If you always wanted to write texts in the way of Monty Python, I have what you need ! In this post, I am going to show you mathematical techniques to analyse a text, in order to randomly generate look-alike texts.

## Introduction to basic concepts

First essential question: what is a text?

From a mathematical point of view, a text of length *n* simply is the concatenation of *n* symbols, all taken from a finite alphabet *A*.
In our context, the alphabet is generally composed of all lowercase and uppercase letters, punctuation signs, etc.

In a real-life situation, **the symbols sucession is not random, but depends of the previous symbols**. Indeed, if the 3 last symbols are *" "*, *"t"* and *"h"*, it is highly probable that the next one will be *"e"*, because the world *"the"* is fairly common.

The whole problem can thus be resumed to obtaining a transition probability matrix between strings of fixed length and all smbols of the alphabet.
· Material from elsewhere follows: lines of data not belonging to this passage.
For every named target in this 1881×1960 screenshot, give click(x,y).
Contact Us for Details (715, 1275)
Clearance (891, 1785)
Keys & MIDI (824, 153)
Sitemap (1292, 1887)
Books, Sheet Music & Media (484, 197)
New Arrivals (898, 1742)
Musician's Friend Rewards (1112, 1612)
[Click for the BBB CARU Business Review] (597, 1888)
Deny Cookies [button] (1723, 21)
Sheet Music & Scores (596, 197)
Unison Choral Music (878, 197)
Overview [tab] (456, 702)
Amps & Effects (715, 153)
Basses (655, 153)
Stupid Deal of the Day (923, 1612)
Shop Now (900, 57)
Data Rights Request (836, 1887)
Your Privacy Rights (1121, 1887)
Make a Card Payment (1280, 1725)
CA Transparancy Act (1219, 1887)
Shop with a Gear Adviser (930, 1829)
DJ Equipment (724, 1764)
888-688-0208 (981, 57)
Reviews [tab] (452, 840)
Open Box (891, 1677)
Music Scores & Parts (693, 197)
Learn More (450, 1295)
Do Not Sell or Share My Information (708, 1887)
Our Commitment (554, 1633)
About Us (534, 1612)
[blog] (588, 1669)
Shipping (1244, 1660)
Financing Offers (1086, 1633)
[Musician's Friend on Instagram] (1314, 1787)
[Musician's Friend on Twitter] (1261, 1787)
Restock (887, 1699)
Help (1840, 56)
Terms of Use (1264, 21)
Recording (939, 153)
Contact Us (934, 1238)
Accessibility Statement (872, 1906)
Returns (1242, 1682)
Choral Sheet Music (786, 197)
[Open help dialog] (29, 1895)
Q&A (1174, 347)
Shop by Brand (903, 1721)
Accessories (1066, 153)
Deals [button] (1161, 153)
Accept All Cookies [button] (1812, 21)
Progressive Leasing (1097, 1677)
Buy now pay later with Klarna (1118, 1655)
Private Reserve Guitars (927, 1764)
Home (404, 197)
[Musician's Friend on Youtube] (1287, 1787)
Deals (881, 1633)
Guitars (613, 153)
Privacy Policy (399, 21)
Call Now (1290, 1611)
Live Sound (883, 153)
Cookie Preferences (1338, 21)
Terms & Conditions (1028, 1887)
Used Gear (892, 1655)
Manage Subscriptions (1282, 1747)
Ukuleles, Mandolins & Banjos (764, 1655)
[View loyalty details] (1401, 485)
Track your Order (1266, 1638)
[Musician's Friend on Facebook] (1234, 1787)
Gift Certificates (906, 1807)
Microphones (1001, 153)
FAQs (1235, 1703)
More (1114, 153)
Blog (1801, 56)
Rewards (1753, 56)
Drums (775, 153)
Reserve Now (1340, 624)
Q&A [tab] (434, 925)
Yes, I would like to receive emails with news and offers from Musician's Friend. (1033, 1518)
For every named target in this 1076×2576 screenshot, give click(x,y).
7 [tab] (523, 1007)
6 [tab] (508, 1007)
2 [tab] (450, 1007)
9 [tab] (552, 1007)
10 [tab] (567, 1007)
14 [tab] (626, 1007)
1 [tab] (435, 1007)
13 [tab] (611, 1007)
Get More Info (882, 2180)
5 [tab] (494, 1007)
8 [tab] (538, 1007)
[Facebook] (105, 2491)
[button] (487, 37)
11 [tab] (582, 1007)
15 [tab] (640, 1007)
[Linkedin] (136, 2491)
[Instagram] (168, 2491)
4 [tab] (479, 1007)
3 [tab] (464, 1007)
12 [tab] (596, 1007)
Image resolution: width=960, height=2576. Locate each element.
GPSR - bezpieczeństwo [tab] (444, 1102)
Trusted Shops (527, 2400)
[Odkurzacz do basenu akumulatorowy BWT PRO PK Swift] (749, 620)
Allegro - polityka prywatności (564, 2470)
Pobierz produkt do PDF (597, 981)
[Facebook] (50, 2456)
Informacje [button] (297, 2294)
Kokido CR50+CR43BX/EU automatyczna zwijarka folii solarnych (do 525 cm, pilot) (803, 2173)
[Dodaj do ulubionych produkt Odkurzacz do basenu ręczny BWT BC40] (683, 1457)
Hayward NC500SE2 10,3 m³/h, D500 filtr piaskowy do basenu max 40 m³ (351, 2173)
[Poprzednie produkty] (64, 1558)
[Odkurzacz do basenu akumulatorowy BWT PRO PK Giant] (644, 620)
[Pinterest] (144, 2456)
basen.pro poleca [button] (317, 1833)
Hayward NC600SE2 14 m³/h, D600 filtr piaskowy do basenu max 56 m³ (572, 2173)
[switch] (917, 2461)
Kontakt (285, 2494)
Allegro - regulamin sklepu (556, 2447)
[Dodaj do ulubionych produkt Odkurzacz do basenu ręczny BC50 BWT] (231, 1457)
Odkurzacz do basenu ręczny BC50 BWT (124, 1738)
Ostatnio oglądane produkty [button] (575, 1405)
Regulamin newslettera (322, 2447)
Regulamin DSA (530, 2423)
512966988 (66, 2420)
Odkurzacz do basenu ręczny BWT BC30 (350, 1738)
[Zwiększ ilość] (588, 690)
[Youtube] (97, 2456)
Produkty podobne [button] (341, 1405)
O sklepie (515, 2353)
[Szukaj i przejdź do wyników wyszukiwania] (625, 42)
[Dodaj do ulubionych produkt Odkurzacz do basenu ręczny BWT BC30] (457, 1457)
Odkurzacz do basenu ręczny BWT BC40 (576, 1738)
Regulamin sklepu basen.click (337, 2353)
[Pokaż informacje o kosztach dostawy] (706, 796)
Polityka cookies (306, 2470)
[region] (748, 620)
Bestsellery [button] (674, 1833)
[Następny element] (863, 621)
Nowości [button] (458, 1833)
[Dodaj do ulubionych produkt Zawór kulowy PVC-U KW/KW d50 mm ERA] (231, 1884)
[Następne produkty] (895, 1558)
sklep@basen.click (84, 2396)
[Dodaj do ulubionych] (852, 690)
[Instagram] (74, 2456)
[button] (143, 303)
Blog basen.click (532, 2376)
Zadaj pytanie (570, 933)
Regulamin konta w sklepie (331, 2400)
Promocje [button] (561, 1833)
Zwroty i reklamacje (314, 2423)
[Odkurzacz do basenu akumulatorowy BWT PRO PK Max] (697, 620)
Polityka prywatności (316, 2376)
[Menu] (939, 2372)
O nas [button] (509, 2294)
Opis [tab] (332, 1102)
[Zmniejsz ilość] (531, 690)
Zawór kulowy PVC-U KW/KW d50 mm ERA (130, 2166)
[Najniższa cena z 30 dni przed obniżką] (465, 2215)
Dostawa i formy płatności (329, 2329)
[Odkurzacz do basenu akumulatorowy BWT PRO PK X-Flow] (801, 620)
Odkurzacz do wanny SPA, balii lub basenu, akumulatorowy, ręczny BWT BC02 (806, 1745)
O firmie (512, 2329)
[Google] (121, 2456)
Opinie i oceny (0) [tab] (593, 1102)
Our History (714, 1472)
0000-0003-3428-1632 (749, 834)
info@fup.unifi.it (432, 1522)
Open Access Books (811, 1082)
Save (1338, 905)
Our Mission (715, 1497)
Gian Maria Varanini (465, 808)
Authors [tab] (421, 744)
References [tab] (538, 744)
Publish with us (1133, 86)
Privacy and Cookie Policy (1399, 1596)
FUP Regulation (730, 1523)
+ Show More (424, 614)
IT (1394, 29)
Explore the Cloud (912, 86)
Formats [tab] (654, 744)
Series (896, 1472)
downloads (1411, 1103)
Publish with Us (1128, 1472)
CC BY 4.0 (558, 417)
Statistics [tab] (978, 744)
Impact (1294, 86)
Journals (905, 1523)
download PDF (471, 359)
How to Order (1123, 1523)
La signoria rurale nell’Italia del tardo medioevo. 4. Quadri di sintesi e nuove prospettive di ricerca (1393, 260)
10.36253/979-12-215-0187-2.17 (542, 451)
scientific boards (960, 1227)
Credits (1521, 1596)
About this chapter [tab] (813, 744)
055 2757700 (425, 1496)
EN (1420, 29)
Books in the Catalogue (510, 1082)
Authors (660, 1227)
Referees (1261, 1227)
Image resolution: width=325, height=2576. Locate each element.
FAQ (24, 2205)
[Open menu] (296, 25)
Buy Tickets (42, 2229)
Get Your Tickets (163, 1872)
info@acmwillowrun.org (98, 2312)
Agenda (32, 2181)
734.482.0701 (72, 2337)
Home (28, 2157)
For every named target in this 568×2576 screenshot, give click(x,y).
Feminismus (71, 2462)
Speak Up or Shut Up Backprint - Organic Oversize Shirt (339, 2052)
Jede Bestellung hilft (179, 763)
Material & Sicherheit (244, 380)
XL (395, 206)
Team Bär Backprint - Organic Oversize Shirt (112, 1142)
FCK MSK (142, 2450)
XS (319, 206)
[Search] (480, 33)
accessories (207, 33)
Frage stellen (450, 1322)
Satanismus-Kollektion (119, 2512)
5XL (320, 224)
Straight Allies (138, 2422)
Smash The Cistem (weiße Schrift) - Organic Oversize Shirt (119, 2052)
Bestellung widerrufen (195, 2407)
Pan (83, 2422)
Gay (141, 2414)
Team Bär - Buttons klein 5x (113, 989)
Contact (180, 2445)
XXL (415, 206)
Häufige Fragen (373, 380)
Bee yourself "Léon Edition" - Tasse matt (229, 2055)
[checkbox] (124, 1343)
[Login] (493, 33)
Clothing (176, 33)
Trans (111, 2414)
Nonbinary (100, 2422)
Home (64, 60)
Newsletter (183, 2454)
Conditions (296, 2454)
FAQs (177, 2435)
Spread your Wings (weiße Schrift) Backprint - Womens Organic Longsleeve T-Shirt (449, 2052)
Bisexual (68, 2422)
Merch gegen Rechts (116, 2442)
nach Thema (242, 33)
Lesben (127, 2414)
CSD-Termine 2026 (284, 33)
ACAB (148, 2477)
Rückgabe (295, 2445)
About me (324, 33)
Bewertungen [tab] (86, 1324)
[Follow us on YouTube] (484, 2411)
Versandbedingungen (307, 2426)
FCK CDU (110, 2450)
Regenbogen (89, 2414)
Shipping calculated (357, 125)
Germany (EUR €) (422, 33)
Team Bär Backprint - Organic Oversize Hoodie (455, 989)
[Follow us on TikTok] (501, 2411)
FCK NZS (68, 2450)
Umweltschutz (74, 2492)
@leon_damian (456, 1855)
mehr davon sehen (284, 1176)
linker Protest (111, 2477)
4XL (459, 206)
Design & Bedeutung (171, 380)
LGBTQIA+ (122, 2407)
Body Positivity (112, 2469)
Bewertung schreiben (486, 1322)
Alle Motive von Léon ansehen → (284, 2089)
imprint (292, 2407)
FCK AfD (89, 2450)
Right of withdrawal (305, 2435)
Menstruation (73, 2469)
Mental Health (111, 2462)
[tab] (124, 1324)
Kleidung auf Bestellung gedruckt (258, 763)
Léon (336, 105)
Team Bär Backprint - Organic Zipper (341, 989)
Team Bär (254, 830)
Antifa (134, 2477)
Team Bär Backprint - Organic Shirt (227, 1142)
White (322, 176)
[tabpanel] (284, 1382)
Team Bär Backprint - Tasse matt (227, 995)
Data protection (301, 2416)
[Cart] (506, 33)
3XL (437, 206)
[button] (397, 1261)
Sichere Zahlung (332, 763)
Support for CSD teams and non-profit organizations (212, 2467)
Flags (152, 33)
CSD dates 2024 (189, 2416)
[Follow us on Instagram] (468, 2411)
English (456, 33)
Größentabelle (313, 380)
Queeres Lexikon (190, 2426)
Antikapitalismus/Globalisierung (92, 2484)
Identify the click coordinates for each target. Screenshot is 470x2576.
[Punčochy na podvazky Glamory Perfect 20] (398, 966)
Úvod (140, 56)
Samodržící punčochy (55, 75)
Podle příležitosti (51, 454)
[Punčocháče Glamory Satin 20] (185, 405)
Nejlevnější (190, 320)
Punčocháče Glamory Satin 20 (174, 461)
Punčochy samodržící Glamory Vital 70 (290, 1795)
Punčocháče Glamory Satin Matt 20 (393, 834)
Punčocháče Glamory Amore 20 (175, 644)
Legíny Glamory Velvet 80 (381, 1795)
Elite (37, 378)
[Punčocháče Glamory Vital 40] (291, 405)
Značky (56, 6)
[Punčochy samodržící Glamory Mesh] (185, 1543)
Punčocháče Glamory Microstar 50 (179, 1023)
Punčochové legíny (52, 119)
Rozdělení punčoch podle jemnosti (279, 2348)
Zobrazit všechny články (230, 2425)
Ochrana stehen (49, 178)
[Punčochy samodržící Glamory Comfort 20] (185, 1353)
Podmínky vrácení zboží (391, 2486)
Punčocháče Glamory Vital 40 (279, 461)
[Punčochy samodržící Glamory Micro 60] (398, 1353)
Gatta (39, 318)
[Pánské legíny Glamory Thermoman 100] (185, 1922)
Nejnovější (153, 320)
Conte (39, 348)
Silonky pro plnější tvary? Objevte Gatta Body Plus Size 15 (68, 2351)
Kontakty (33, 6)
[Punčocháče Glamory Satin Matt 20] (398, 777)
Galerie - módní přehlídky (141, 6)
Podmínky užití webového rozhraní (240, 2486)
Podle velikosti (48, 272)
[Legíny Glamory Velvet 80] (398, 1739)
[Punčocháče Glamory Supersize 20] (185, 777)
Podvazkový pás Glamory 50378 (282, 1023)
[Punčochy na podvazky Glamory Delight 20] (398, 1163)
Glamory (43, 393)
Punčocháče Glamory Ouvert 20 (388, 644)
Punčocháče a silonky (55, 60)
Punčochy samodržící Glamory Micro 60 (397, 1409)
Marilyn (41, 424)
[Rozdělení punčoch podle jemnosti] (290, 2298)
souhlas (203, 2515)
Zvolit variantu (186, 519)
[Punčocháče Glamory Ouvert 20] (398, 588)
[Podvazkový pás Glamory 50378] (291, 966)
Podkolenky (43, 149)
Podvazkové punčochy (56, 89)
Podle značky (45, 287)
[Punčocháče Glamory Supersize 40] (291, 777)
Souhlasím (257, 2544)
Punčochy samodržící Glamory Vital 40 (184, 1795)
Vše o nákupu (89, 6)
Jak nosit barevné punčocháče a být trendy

*Example* : Let's assume that the three last symbols are *" "*, *"t"*, and *"h"*, and that the probability of the next symbol being *"e"* (written $p("e" / " th")$ ) is 0.6, an *"a"* is 0.3 and *"u"* is 0.1.
We would then obtain a line of the matrix of transition probability between *" th"* and all alphabet symbols:

*" th"* —> a: 0.3, b: 0, c: 0, ..., e: 0.6, ..., u: 0.1, ...

The probability $p("e" / " th")$ is called a conditional probability.

## Markov chain of order $k$

We are going to model our data text (here, the "Monthy Python and the Holy Grail" script) with a Markov chain of order $k$. This barbarian name refers to :

"a mathematical system that undergoes transitions from one state to another (from a finite or countable number of possible states) in a chain-like manner -- Source : Wikipedia"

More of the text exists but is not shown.